Copy the records exactly, starting at the line that contains "Where should I" and continuing through the end of the records, with both ends included. Leave the pictures out.

Text and element pointing records
■ ■ ■ ■

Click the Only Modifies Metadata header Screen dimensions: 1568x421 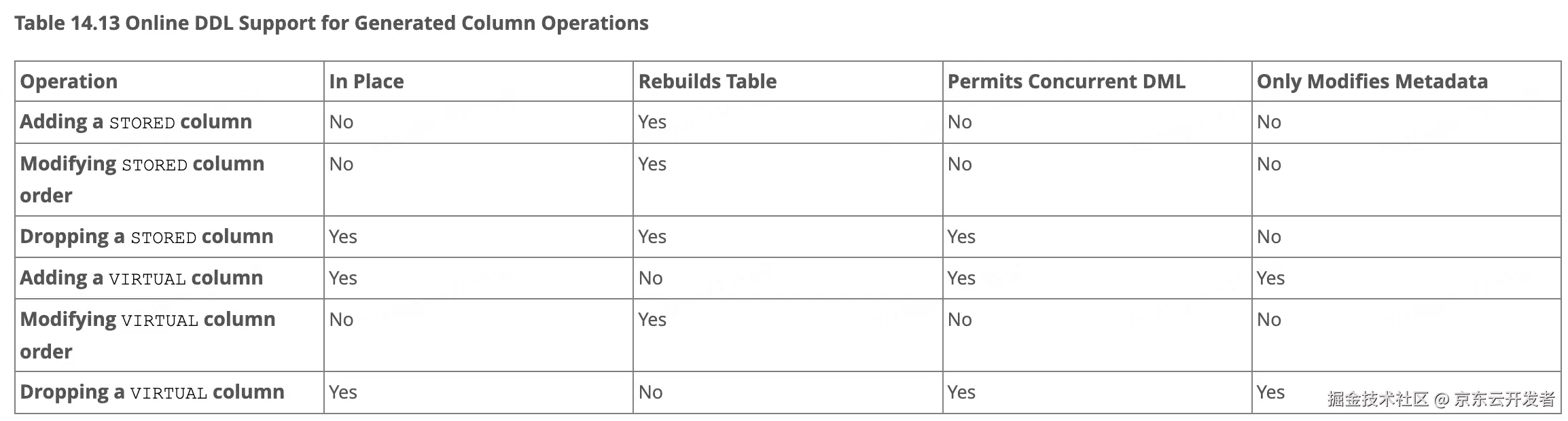click(x=1372, y=81)
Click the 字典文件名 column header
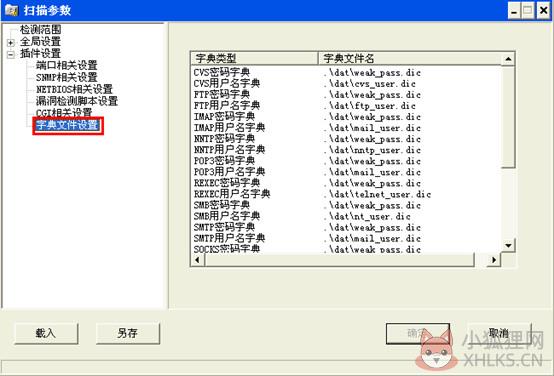Viewport: 554px width, 376px height. 409,58
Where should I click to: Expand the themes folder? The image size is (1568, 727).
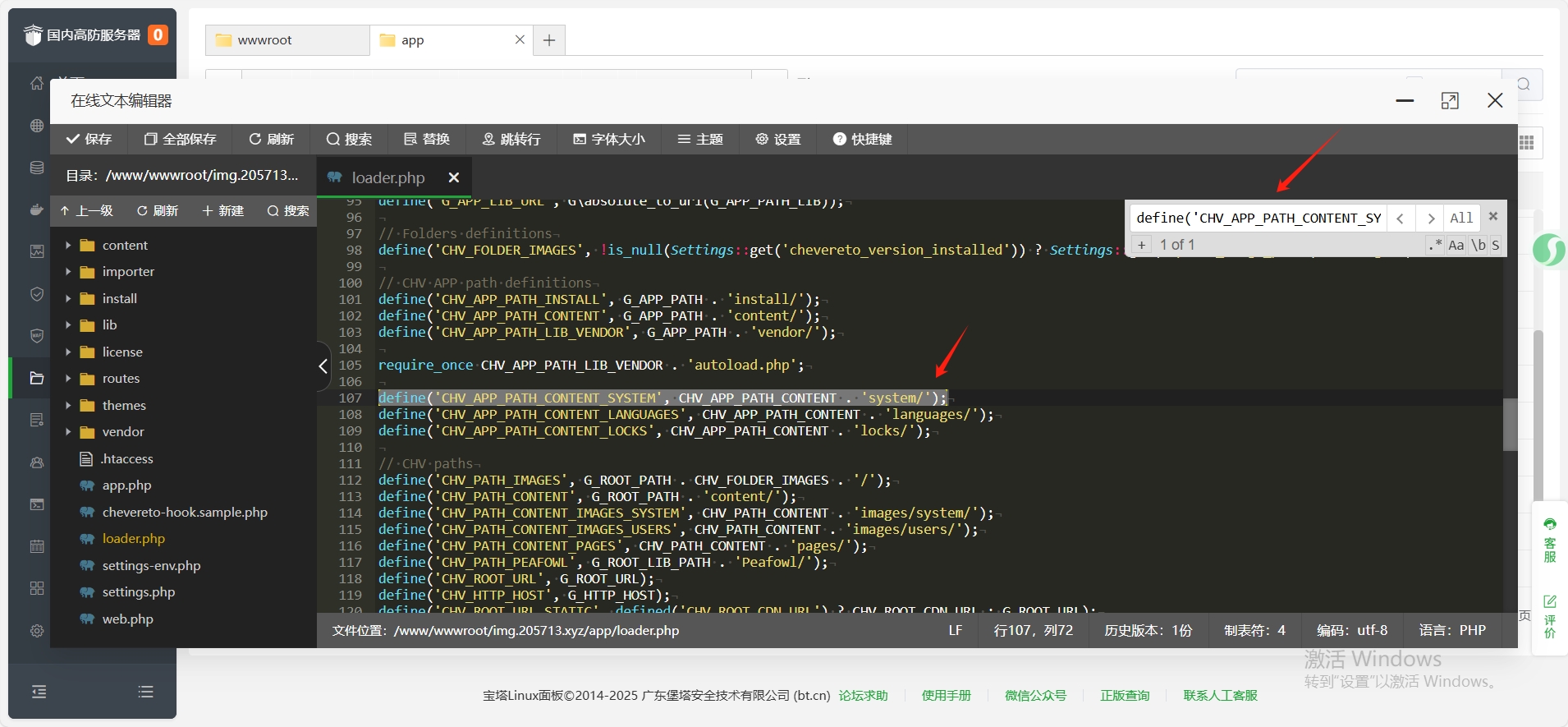68,406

■ ■ ■ ■

▸ EXPECTED ANSWER:
Where should I click to: Expand the themes folder? The image size is (1568, 727).
68,406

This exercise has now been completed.